Instructions to follow:
Pull every line holding the word "first" out of the data and copy it.

Material provided:

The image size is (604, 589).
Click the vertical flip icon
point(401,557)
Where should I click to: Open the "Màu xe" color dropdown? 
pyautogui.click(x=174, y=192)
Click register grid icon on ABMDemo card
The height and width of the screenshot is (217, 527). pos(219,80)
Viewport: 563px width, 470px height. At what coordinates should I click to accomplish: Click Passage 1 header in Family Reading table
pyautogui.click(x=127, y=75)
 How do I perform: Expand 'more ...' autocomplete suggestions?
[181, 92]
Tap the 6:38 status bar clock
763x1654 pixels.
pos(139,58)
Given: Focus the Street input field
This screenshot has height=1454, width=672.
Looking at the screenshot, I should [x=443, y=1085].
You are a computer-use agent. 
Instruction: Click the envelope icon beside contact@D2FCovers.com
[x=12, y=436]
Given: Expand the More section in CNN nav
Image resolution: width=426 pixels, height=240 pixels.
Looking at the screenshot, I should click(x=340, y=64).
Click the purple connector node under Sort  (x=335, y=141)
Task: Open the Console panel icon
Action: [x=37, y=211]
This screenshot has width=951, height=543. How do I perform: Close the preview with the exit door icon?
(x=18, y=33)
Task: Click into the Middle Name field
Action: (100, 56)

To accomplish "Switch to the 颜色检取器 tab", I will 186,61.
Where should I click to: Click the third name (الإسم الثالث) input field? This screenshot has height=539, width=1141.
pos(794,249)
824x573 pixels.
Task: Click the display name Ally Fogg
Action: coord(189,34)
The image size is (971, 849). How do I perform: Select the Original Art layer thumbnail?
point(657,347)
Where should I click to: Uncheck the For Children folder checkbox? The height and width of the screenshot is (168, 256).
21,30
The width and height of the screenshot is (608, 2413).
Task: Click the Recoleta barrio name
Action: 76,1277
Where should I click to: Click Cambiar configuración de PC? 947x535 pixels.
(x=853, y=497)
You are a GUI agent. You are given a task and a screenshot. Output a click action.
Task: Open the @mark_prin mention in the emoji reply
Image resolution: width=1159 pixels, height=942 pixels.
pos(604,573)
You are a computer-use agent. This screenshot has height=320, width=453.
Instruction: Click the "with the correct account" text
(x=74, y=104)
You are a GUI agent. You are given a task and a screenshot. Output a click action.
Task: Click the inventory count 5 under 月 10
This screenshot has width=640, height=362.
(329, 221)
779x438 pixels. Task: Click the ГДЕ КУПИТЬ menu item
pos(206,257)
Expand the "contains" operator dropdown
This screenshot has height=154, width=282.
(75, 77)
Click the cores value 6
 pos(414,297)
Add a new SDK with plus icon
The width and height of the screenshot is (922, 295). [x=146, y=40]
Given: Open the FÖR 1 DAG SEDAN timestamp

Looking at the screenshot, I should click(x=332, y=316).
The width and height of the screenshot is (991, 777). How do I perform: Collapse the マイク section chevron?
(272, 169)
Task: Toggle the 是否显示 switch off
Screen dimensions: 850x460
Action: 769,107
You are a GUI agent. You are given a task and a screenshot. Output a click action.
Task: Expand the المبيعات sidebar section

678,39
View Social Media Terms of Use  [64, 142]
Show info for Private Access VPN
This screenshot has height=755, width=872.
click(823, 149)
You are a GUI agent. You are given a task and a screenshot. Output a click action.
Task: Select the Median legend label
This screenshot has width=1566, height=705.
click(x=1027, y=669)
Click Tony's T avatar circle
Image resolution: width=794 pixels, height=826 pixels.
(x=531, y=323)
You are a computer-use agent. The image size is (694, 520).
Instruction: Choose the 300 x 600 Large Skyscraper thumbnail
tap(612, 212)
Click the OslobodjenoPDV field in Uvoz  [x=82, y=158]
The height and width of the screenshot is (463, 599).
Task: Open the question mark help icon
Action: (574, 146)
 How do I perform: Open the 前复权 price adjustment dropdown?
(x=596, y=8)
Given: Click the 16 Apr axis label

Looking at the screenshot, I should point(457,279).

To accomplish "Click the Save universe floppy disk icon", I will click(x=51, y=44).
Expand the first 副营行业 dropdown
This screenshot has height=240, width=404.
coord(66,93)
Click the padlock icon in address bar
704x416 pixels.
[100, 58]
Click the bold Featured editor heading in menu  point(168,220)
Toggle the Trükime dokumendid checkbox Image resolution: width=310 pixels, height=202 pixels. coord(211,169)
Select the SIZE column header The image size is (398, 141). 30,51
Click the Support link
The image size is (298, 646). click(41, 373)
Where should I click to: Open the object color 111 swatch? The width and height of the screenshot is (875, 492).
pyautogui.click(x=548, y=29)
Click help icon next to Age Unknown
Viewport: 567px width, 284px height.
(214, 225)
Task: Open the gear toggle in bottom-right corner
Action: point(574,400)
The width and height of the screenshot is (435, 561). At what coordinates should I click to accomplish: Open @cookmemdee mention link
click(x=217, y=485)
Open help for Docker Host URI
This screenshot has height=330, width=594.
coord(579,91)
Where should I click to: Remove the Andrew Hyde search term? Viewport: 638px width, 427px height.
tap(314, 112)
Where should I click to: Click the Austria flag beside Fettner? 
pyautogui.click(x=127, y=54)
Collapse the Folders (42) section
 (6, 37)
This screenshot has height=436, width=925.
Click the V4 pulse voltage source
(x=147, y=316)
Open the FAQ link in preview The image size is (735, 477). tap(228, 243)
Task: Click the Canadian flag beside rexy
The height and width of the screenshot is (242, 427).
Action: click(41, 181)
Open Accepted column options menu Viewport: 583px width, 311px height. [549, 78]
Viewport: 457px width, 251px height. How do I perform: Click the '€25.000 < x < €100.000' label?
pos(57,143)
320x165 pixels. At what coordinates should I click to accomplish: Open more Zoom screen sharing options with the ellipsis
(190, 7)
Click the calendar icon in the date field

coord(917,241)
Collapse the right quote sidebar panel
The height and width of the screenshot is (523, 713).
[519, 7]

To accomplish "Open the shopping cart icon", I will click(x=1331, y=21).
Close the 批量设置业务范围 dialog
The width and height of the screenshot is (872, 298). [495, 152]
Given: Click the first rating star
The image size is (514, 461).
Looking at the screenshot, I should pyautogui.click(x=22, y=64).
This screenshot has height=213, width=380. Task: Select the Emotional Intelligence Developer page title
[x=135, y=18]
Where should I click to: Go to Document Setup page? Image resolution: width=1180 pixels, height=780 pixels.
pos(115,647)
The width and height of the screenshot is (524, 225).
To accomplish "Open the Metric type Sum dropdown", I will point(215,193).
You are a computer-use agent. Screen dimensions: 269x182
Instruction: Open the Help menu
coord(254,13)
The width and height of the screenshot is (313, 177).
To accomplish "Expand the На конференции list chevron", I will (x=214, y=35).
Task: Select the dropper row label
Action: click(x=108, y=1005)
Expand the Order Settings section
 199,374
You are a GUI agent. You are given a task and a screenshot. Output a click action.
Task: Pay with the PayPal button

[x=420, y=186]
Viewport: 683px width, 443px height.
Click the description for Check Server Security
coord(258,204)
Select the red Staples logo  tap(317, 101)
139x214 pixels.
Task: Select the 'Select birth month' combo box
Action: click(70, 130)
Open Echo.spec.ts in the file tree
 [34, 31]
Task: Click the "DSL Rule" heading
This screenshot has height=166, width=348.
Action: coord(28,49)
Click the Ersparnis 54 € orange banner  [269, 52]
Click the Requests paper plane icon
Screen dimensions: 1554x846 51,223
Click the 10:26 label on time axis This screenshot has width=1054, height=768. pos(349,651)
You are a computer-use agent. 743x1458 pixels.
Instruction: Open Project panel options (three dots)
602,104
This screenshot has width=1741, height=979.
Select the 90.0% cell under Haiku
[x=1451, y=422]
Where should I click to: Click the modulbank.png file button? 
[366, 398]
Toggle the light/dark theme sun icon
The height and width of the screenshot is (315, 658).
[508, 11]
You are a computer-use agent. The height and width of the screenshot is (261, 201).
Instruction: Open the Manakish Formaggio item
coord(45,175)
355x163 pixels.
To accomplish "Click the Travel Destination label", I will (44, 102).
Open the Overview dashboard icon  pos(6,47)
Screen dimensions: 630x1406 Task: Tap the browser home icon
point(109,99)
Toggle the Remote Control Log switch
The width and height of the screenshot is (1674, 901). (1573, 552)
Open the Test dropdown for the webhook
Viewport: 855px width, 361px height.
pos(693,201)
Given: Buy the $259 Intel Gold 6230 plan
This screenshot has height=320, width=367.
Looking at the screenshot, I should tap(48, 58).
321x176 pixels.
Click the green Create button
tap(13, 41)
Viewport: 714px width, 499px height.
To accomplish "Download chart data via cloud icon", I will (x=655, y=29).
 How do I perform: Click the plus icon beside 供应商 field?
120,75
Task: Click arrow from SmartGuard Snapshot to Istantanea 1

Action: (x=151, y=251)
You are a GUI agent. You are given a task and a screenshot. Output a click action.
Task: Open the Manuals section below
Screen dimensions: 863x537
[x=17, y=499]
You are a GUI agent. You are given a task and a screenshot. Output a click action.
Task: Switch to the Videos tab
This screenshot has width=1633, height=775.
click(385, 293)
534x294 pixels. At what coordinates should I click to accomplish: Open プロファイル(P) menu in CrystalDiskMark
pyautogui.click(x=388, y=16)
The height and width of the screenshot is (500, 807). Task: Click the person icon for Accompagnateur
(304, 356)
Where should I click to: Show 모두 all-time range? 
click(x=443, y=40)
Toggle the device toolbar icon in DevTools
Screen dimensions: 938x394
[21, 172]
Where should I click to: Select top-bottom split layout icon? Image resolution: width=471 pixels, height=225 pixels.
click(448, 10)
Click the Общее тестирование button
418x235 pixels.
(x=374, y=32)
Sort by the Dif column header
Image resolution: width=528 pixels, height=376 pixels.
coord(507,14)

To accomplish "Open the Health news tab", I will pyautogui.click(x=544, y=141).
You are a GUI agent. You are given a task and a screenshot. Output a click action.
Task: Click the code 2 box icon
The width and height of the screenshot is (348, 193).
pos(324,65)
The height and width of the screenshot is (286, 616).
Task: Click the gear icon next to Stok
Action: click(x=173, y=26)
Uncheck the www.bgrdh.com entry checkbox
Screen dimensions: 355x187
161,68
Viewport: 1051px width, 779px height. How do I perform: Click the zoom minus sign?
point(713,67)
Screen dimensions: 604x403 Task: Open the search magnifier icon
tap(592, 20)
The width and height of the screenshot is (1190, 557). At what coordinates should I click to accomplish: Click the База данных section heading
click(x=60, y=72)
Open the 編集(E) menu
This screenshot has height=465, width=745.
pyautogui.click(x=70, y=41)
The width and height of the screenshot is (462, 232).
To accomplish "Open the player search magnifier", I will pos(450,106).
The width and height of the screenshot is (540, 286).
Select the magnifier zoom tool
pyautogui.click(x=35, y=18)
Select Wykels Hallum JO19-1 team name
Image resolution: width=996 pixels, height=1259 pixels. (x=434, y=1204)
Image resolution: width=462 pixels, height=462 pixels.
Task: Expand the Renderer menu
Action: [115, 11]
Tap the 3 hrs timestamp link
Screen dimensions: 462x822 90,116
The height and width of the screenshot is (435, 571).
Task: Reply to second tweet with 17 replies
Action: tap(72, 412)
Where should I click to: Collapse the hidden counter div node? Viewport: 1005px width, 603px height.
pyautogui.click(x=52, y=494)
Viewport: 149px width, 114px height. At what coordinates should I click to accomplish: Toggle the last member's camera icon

Task output:
Expand the first 副营行业 dropdown
Given: Click the first rating star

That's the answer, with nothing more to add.